I'm also willing to bet large sums of money that the visitation aspect will be a moot point in about a year or so. He'll always have an excuse as to why he can't see them, why he can't keep them long, etc. I don't expect this man to exercise much of his visitation.
I agree with Habs. While you are still living there I would find a good daycare and take them there a few times to acclimate them. Then when they visit him he can take them to the wonderful sitter's and limit their exposure to douchiness.
If I can get a good job sooner, then yes, I can move out sooner. I will have to quit my current work from home job when I move (they aren't set up to legally have employees in that state), so I hate to move until I have a job. Christmas break is good for the kids because it will give them time to get moved and settled in without missing school. Plus if I move out before Christmas, I have to send the kids back here for all or part of Christmas break. If the house isn't sold, I don't know if H will be there or in an apartment, what stuff he'll have set up for them, etc. It's easier on the kids if I stay until Christmas.
Plus as far as the house goes, we've probably got a few weeks before we can get it on the market. So then we're talking mid October. My mom is already planning to visit for Halloween and my son's birthday - she is going to take a carload of my stuff back with her. Once I get through DS's birthday, I've really only got a matter of weeks before Christmas break, and that gives me plenty of time to pack stuff up, let the kids decide what will go with them and what will go to dad's new place, etc. So yeah, as stressful as it is to be here with him in the house, it's probably better for the kids.
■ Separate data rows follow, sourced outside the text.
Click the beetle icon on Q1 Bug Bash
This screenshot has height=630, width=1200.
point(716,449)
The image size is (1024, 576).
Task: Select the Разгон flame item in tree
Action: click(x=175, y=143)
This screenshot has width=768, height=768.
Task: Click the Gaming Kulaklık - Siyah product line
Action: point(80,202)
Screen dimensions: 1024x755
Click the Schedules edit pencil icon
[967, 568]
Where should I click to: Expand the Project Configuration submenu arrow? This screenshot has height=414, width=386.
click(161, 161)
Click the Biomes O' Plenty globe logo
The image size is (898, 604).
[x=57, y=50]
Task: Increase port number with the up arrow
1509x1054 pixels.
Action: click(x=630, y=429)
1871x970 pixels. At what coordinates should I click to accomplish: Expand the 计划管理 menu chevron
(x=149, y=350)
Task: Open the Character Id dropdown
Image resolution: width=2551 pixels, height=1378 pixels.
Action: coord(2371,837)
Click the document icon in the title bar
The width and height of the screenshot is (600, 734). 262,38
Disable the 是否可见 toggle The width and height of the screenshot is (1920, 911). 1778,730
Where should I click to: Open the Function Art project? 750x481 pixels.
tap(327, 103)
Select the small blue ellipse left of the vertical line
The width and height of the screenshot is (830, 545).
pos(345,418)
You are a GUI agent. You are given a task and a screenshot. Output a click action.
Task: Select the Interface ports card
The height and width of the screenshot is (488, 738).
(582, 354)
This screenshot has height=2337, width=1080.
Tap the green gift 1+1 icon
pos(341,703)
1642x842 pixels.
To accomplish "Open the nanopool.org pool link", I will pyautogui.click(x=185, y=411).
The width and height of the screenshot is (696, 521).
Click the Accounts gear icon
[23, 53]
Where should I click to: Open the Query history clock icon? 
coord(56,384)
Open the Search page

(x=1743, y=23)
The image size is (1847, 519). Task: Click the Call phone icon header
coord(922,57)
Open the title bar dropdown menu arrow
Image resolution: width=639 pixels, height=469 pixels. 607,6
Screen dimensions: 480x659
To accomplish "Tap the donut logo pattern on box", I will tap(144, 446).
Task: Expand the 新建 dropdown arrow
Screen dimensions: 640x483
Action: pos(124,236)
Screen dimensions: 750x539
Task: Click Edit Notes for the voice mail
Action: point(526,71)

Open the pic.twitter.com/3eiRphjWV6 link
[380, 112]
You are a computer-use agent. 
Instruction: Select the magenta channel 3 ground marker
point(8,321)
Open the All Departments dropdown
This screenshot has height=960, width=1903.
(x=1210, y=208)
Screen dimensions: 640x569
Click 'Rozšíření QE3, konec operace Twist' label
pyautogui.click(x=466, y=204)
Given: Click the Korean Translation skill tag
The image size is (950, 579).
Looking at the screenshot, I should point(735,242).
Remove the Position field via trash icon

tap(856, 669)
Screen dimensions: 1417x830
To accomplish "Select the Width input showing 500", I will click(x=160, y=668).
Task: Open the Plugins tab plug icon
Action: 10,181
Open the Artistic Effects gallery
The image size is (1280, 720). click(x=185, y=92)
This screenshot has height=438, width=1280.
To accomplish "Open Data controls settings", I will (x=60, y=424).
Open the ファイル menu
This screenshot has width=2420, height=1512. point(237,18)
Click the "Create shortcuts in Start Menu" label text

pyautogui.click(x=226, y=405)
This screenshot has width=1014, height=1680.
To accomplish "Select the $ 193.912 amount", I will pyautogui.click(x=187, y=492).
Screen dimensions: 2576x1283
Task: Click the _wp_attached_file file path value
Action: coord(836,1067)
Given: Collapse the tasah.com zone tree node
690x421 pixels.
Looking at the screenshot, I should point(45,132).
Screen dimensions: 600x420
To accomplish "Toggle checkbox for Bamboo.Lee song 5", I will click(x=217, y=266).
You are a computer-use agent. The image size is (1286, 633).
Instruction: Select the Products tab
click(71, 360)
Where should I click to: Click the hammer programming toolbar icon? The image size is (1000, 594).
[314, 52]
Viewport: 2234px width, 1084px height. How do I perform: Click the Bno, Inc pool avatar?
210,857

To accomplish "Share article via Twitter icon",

Post by KateAggie on Sept 24, 2012 10:38:02 GMT -5
McGee, I'm speechless.
I'm sure you've already heard this a million times, but your DH was really damn good at hiding who he truly is--he certainly had me fooled. I hope that someday he finally has the self-awareness to realize what he's destroyed. Your kids were always lucky to have you as a Mom, but man, that's about to pay off in spades. I am so, so glad that you're moving back to family. You and those kids are going to be surrounded by such an incredible amount of love. I can't wait for your update of how you've survived and thrived. I have NO DOUBT it's coming.